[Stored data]
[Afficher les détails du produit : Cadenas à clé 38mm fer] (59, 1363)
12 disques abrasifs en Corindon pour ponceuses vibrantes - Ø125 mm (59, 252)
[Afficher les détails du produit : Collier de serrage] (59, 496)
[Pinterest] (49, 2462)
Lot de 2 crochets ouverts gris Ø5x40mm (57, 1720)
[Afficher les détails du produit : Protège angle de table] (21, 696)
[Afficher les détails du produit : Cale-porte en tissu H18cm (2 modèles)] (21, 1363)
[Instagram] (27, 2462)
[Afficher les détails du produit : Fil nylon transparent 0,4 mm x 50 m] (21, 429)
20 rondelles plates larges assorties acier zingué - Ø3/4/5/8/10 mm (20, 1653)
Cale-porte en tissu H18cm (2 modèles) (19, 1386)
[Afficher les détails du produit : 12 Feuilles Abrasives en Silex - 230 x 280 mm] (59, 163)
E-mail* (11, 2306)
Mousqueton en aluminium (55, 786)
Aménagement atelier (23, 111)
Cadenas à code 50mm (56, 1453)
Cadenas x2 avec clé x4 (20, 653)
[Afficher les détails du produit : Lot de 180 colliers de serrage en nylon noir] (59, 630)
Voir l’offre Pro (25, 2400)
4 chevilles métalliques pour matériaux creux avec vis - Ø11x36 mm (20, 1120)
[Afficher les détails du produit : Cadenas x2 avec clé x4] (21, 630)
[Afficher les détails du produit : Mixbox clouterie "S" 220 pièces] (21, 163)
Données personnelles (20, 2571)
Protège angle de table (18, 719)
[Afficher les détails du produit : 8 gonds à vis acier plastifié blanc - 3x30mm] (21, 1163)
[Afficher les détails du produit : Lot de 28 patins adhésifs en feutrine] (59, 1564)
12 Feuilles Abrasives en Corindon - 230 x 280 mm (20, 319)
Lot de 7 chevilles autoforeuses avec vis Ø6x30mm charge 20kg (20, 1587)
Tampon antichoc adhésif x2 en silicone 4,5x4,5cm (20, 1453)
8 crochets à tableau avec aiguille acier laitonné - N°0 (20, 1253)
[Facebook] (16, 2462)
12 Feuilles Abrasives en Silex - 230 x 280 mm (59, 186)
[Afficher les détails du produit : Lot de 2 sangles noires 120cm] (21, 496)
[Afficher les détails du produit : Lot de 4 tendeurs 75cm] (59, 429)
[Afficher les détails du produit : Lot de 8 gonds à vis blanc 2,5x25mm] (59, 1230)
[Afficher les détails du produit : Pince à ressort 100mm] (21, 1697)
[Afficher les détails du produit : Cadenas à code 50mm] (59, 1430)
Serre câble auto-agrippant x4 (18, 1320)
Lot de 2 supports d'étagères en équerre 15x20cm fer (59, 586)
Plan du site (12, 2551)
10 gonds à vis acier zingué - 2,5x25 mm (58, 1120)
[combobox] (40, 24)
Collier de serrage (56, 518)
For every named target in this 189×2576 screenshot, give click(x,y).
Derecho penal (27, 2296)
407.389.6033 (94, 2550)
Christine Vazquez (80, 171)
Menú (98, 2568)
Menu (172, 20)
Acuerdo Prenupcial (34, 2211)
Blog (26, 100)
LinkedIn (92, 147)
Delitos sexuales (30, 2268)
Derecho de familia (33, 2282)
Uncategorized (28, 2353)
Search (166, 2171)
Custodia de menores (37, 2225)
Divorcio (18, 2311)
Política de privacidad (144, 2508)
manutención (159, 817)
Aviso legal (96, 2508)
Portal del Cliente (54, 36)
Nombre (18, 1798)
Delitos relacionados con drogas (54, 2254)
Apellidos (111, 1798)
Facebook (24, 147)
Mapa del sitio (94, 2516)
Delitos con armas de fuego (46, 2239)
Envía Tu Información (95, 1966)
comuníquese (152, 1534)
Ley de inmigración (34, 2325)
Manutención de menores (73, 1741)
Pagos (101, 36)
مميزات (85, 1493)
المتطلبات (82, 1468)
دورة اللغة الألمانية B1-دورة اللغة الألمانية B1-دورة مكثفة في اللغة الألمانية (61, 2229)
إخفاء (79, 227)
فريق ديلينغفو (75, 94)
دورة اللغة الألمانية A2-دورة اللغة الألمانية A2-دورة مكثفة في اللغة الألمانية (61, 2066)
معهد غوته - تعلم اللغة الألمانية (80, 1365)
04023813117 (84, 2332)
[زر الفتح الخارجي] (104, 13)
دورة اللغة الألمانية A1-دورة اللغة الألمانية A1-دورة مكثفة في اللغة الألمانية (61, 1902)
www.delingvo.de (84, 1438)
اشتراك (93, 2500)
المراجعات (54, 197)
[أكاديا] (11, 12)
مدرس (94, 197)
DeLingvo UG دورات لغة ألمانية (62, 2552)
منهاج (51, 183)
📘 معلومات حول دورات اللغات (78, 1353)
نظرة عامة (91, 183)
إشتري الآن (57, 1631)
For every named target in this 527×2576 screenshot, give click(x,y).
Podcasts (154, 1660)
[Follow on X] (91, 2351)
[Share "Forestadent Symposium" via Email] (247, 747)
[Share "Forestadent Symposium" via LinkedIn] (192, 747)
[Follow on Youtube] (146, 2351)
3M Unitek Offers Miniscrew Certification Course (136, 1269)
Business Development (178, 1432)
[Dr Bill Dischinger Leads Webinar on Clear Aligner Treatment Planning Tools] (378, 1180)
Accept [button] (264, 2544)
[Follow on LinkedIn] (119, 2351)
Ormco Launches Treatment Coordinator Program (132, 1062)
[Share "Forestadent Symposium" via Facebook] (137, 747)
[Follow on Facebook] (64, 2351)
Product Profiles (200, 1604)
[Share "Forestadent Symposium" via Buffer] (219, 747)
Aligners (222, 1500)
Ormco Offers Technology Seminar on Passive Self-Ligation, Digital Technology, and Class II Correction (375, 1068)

Your task:
Transcribe the records above from the line holding "[Afficher les détails du produit : Cadenas à code" down to the line holding "Search (166, 2171)", inclusive, without adding anything.

Exercise output:
[Afficher les détails du produit : Cadenas à code 50mm] (59, 1430)
Serre câble auto-agrippant x4 (18, 1320)
Lot de 2 supports d'étagères en équerre 15x20cm fer (59, 586)
Plan du site (12, 2551)
10 gonds à vis acier zingué - 2,5x25 mm (58, 1120)
[combobox] (40, 24)
Collier de serrage (56, 518)
For every named target in this 189×2576 screenshot, give click(x,y).
Derecho penal (27, 2296)
407.389.6033 (94, 2550)
Christine Vazquez (80, 171)
Menú (98, 2568)
Menu (172, 20)
Acuerdo Prenupcial (34, 2211)
Blog (26, 100)
LinkedIn (92, 147)
Delitos sexuales (30, 2268)
Derecho de familia (33, 2282)
Uncategorized (28, 2353)
Search (166, 2171)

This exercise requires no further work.